En torno a la regresiva asonada liderada por el comandante Tejero en Madrid, y el teniente general Jaime Milans del Bosch, en Valencia, que ordenó el despliegue de 2.000 hombres y 50 carros de combates en las calles de la ciudad, se ha dicho todo o casi todo, aunque, como sostiene el escritor Javier Cercas, en cada aniversario del golpe aparecen los mercaderes de la conspiración «anunciando a bombo y platillo el develamiento de un nuevo gran secreto sobre el 23-F». Cercas, ha sido, a mi entender, quien mejor nos ha echado el cuento de lo acaecido ese día en el Congreso de Diputados. Lo hizo en Anatomía de un instante (2009). Al respecto, copio con mínimas variaciones de forma, lo escrito por mí al cumplirse 15 años del Carmonazo.

En esa mistura de ensayo y crónica con guiños de novela, Javier Cercas lleva a cabo una rigurosa revisión del fallido golpe del 23 de febrero de 1981, construyendo un fascinante relato a partir de las imágenes captadas por la televisión estatal de ese instante, diseccionado por él, tratando de explicar lo que en alguna parte tildó de españolada. En el prólogo (Epílogo de una novela), se pregunta si los actores de ese crucial punto de inflexión de la democracia hispana —Adolfo Suárez, Rodríguez Mellado, Santiago Carrillo, Tejero—  no serían acaso ilusorios y fundamenta su dubitación en una encuesta realizada en el Reino Unido, en 2008, según la cual «para una cuarta parte de los ingleses Winston Churchill era un personaje de ficción». Achaca el despiste a la escasa o nula exposición televisual del ex premier británico. No es el caso de los personajes mencionados, cuyos gestos y actitudes sirven de soporte al escritor a su prolijo examen del incidente y le permiten sostener que el golpe había triunfado a los dos minutos de producirse, y fue derrotado en el tercer minuto. Hay mucho de metáfora y simbolismo en estas afirmaciones y profundizar en ellas no es mi objetivo. Pero, si Cercas necesitó casi medio millar de páginas para reflexionar sobre los 15 minutos de fama del coronel Tejero, ¿cuántas cuartillas deben pergeñarse en este atribulado país para aclarar lo ocurrido en aquellos turbulentos días de abril, cuando cayó y resurgió un modo de dominación excluyente de más de la mitad del país y dependiente del resto, a través del chantaje afectivo y el soborno alimentario?

(Datos proporcionados)
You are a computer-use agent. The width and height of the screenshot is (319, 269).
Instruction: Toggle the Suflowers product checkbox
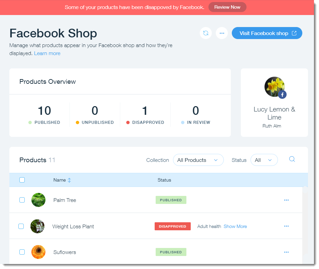pyautogui.click(x=22, y=252)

(Objetivo del ejercicio) Transcribe completo y sin ninguna modificación el fragmento sobre el golpe del 23-F.

(Respuesta del ejercicio)
En torno a la regresiva asonada liderada por el comandante Tejero en Madrid, y el teniente general Jaime Milans del Bosch, en Valencia, que ordenó el despliegue de 2.000 hombres y 50 carros de combates en las calles de la ciudad, se ha dicho todo o casi todo, aunque, como sostiene el escritor Javier Cercas, en cada aniversario del golpe aparecen los mercaderes de la conspiración «anunciando a bombo y platillo el develamiento de un nuevo gran secreto sobre el 23-F». Cercas, ha sido, a mi entender, quien mejor nos ha echado el cuento de lo acaecido ese día en el Congreso de Diputados. Lo hizo en Anatomía de un instante (2009). Al respecto, copio con mínimas variaciones de forma, lo escrito por mí al cumplirse 15 años del Carmonazo.

En esa mistura de ensayo y crónica con guiños de novela, Javier Cercas lleva a cabo una rigurosa revisión del fallido golpe del 23 de febrero de 1981, construyendo un fascinante relato a partir de las imágenes captadas por la televisión estatal de ese instante, diseccionado por él, tratando de explicar lo que en alguna parte tildó de españolada. En el prólogo (Epílogo de una novela), se pregunta si los actores de ese crucial punto de inflexión de la democracia hispana —Adolfo Suárez, Rodríguez Mellado, Santiago Carrillo, Tejero—  no serían acaso ilusorios y fundamenta su dubitación en una encuesta realizada en el Reino Unido, en 2008, según la cual «para una cuarta parte de los ingleses Winston Churchill era un personaje de ficción». Achaca el despiste a la escasa o nula exposición televisual del ex premier británico. No es el caso de los personajes mencionados, cuyos gestos y actitudes sirven de soporte al escritor a su prolijo examen del incidente y le permiten sostener que el golpe había triunfado a los dos minutos de producirse, y fue derrotado en el tercer minuto. Hay mucho de metáfora y simbolismo en estas afirmaciones y profundizar en ellas no es mi objetivo. Pero, si Cercas necesitó casi medio millar de páginas para reflexionar sobre los 15 minutos de fama del coronel Tejero, ¿cuántas cuartillas deben pergeñarse en este atribulado país para aclarar lo ocurrido en aquellos turbulentos días de abril, cuando cayó y resurgió un modo de dominación excluyente de más de la mitad del país y dependiente del resto, a través del chantaje afectivo y el soborno alimentario?